You can maximise its likely capacity to keep the meaning of the original with a thorough translation process or protocol (more on that in the next blog post) …
… but there are no perfect translation protocols that can guarantee the best possible translation (but the old forward translation and independent back-translation process is terrible!)
That process should include what I call “qualitative field testing”: it is lay people most typical of the intended users you must involve even if they don’t speak a word of the original language of the paper as theirs may not be the language of bilingual people, experts and highly educated people
You may find despite all this that you have a choice between dropping an item that might improve a quantitative psychometric value from the data, here Cronbach’s alpha for baseline internal reliability, versus thus losing domain coverage and comparability with the original and other translations. Fortunately for us, the change in alpha was sufficiently small this was not a difficult choice.
You may find that factor analysis suggests, as it clearly does here, that you don’t have a unidimensional measure. However, again I feel we had a fairly easy decision again to recommend anyone using the Italian YP-CORE stays with scoring it with a single score as the dimensionally purer alternative of having a score from the positive items and from the negative items leaves you with reduced internal reliability on both (markedly for the positive items) and as the two dimensions correlate .71 here.
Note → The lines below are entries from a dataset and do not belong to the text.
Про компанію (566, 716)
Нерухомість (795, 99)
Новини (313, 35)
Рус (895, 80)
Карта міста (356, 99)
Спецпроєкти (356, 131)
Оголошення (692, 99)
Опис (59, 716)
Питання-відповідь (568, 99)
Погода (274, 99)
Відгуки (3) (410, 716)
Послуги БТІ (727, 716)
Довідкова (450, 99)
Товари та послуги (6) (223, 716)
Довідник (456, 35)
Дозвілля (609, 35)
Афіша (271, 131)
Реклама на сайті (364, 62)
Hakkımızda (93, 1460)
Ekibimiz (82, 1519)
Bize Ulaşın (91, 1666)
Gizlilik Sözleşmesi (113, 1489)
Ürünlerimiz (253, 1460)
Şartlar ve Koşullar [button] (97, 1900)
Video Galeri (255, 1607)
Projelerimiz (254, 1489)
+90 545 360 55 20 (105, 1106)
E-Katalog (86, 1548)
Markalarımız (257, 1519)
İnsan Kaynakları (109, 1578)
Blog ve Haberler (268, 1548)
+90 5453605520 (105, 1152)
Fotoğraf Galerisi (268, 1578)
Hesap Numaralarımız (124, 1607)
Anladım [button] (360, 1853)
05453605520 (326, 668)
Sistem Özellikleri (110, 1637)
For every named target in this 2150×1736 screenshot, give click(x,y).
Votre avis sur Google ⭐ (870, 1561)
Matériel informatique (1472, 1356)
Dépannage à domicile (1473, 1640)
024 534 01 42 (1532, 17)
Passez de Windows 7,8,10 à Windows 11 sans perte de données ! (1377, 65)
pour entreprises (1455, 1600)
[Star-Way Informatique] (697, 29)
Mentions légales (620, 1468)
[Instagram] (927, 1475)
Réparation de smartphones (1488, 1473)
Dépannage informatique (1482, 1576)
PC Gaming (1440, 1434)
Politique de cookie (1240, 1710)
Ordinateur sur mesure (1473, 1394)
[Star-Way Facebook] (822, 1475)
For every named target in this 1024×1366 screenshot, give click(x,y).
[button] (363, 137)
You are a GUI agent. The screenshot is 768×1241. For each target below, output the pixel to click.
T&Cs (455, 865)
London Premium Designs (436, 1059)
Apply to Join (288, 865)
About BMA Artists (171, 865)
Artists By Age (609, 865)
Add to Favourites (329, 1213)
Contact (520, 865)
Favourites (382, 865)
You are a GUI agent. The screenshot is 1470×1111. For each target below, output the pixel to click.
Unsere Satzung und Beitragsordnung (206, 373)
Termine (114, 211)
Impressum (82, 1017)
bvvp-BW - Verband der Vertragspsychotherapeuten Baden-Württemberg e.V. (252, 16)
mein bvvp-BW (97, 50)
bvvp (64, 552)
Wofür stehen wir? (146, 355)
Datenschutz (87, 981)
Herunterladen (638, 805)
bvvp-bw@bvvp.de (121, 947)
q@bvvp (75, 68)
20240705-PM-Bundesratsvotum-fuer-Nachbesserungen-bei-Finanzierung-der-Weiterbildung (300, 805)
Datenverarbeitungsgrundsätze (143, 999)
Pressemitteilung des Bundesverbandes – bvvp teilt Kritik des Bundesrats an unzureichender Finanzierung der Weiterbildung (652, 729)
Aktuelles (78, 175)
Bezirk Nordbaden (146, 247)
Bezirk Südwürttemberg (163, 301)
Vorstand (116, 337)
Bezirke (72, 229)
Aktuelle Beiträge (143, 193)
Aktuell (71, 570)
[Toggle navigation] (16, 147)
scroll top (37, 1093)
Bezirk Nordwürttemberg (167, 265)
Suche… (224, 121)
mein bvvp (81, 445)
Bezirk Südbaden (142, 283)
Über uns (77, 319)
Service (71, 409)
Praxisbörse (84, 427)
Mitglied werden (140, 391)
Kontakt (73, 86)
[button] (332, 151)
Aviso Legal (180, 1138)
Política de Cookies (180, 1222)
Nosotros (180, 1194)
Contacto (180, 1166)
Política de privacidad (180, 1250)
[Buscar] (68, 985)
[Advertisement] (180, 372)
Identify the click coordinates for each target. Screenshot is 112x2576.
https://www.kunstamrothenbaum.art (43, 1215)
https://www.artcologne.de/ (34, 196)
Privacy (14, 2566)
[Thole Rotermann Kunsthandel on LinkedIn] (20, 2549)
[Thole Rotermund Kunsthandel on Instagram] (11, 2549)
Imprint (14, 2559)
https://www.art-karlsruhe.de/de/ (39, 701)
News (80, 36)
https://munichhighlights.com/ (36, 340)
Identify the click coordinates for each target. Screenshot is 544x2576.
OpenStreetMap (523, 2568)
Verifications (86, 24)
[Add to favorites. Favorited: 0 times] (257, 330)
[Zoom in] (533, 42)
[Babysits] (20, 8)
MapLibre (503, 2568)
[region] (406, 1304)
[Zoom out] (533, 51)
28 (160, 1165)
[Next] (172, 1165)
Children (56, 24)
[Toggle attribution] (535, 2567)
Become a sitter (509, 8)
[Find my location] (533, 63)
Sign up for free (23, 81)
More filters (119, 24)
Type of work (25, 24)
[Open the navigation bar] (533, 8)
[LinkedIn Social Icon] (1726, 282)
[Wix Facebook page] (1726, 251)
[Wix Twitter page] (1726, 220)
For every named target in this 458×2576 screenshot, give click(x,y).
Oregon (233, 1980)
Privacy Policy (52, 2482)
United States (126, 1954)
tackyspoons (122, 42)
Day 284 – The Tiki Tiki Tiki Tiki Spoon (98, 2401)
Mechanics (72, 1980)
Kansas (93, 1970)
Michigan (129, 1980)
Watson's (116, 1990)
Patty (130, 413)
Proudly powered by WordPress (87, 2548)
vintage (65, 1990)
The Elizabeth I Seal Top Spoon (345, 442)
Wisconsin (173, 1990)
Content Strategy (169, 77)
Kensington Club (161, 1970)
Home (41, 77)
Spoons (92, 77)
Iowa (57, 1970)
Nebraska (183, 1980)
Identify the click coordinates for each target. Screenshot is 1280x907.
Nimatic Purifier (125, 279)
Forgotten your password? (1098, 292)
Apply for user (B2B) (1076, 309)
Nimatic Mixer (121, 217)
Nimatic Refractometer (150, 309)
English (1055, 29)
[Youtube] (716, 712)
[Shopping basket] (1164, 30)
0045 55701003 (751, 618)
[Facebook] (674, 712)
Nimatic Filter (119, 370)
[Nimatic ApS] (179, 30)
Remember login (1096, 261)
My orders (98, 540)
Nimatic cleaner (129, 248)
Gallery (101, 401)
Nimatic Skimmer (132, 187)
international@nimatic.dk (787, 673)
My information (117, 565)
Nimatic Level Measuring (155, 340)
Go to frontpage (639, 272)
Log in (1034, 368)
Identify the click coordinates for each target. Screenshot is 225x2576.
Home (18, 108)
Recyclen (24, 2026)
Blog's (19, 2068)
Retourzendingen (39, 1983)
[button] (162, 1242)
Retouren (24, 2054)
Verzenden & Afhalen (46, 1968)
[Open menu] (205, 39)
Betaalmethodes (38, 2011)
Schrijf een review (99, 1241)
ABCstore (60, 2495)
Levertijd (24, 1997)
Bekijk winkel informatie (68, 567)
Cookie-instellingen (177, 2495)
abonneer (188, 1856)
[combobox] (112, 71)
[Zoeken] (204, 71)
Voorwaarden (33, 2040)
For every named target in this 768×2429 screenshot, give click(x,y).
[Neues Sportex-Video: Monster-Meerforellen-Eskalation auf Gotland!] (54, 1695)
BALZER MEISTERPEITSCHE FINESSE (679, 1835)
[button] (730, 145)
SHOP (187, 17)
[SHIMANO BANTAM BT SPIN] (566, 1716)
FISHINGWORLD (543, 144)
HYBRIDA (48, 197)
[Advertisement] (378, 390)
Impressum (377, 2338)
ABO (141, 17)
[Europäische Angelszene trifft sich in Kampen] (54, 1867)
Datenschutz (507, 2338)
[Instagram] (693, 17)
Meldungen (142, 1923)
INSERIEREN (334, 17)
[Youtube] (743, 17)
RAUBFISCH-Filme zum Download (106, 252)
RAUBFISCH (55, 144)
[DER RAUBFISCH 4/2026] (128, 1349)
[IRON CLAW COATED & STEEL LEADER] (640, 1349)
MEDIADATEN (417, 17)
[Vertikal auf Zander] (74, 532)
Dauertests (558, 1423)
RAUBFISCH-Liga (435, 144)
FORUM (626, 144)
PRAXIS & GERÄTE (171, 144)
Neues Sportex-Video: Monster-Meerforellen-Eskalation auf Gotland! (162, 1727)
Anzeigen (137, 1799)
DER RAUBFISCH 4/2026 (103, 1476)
You really do want sufficient baseline internal reliabiliity to suggest that, though not unidimensional, there is a lot of shared variance: the ten items are not inappropriately put together. Again, this is partly a qualitative issue: do therapists and clients think they are sensible items for the purpose. (Not covered in the paper but they do!)
You also want the measure, as it’s to be used as a measure of change as well as for comparisons between individuals and between groups of individuals, to show sensitivity to change: it did

I love this paper and wish more psychometric explorations of therapy change measures took a similarly careful, honest and fundamentally pragmatic, not scholastic, almost numerological, approach to our tools and particularly to translating them. Huge thanks to Rosalba, Dr. Di Biase to go back to formal, to all her colleagues and to the many young people who made all this possible.